**EXERCISE DESCRIPTION:**
Pick out each line of the records that contains the word "Goldenstar" and copy it. Match case exactly.

**RECORDS FOR THE EXERCISE:**
--- START ---
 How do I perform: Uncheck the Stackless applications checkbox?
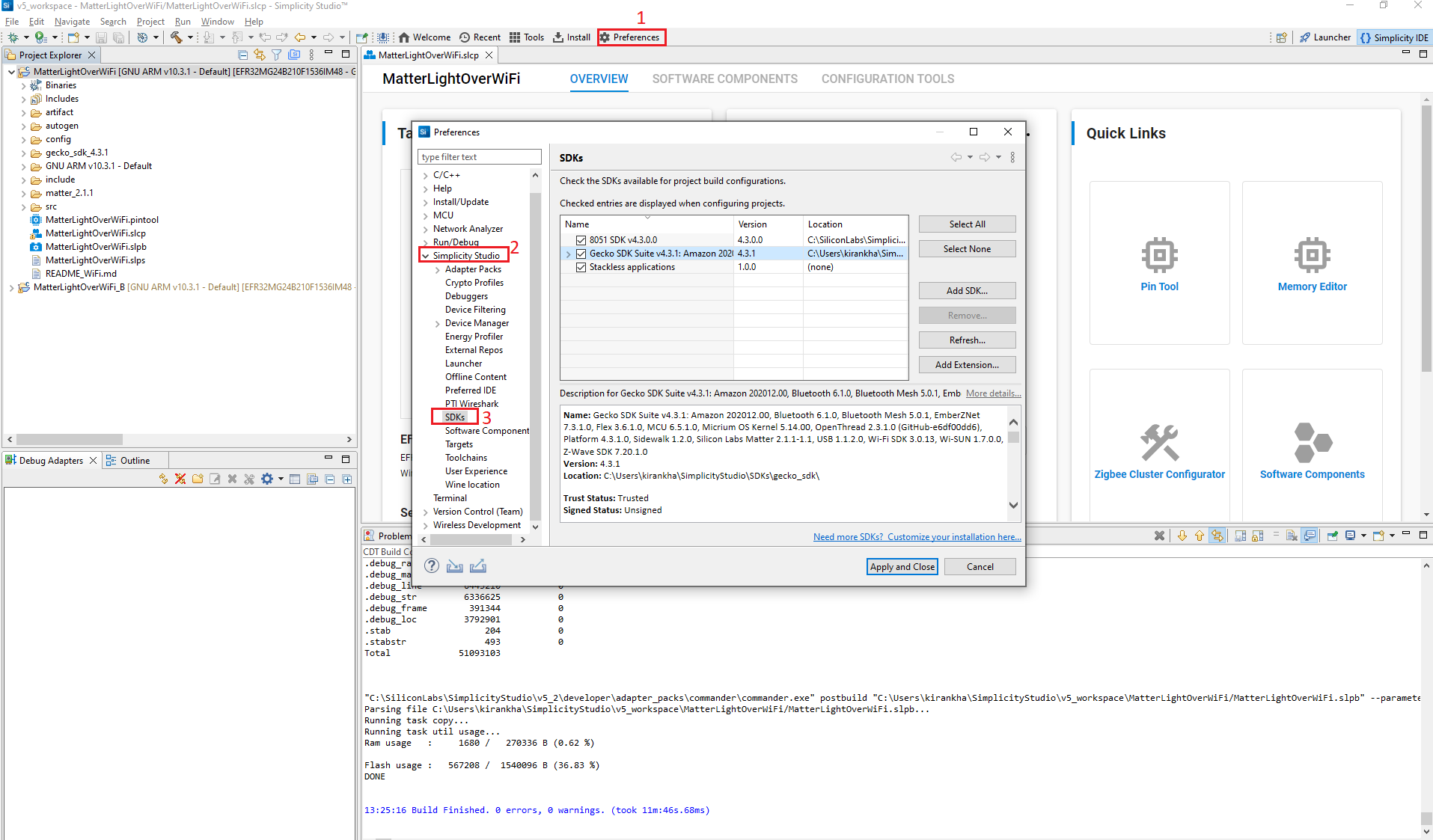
--- END ---
--- START ---
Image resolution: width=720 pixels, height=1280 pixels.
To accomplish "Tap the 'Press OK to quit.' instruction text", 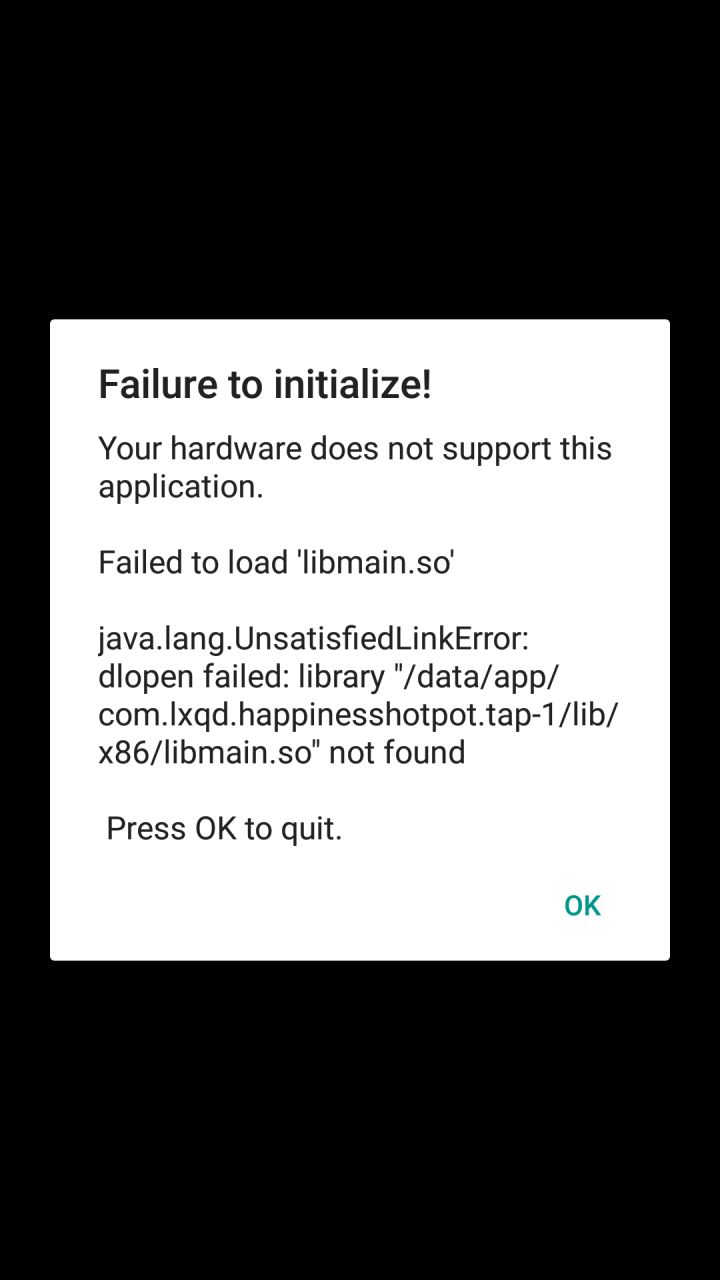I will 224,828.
--- END ---
--- START ---
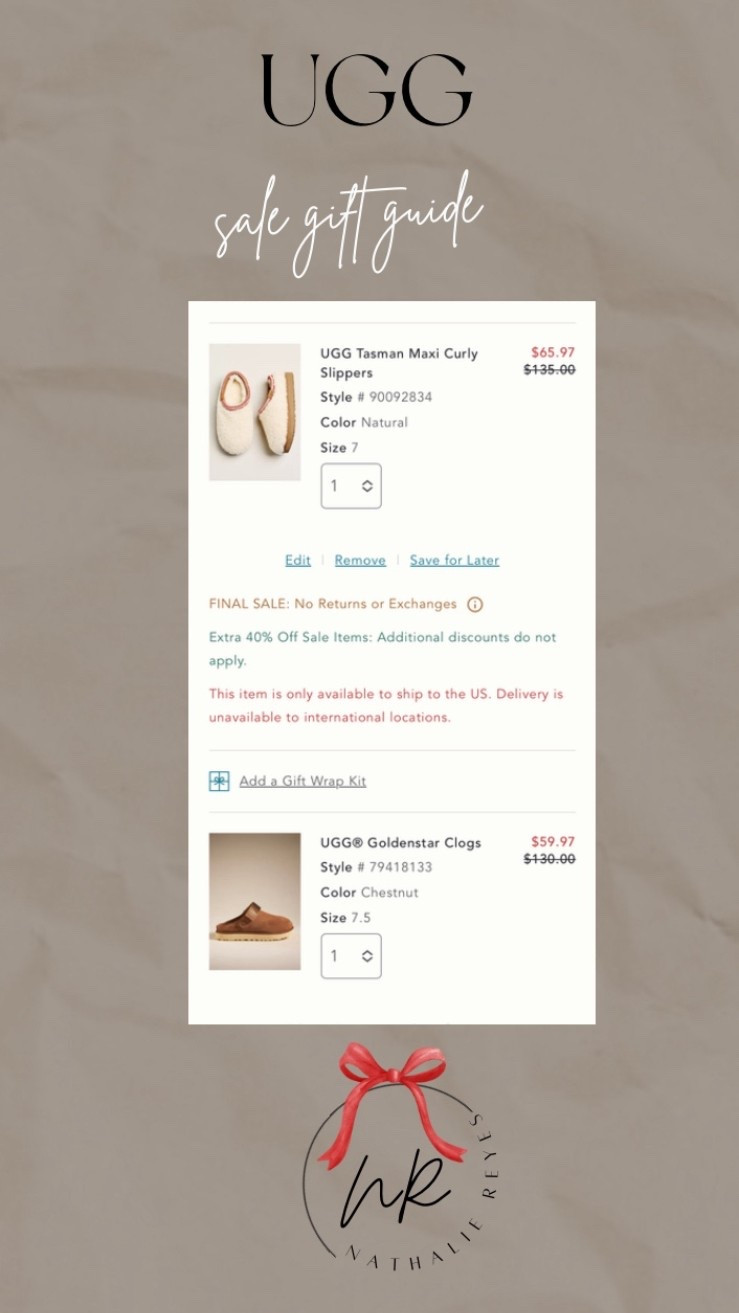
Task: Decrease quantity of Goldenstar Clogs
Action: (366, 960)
--- END ---
**THE REPLY:**
Task: Decrease quantity of Goldenstar Clogs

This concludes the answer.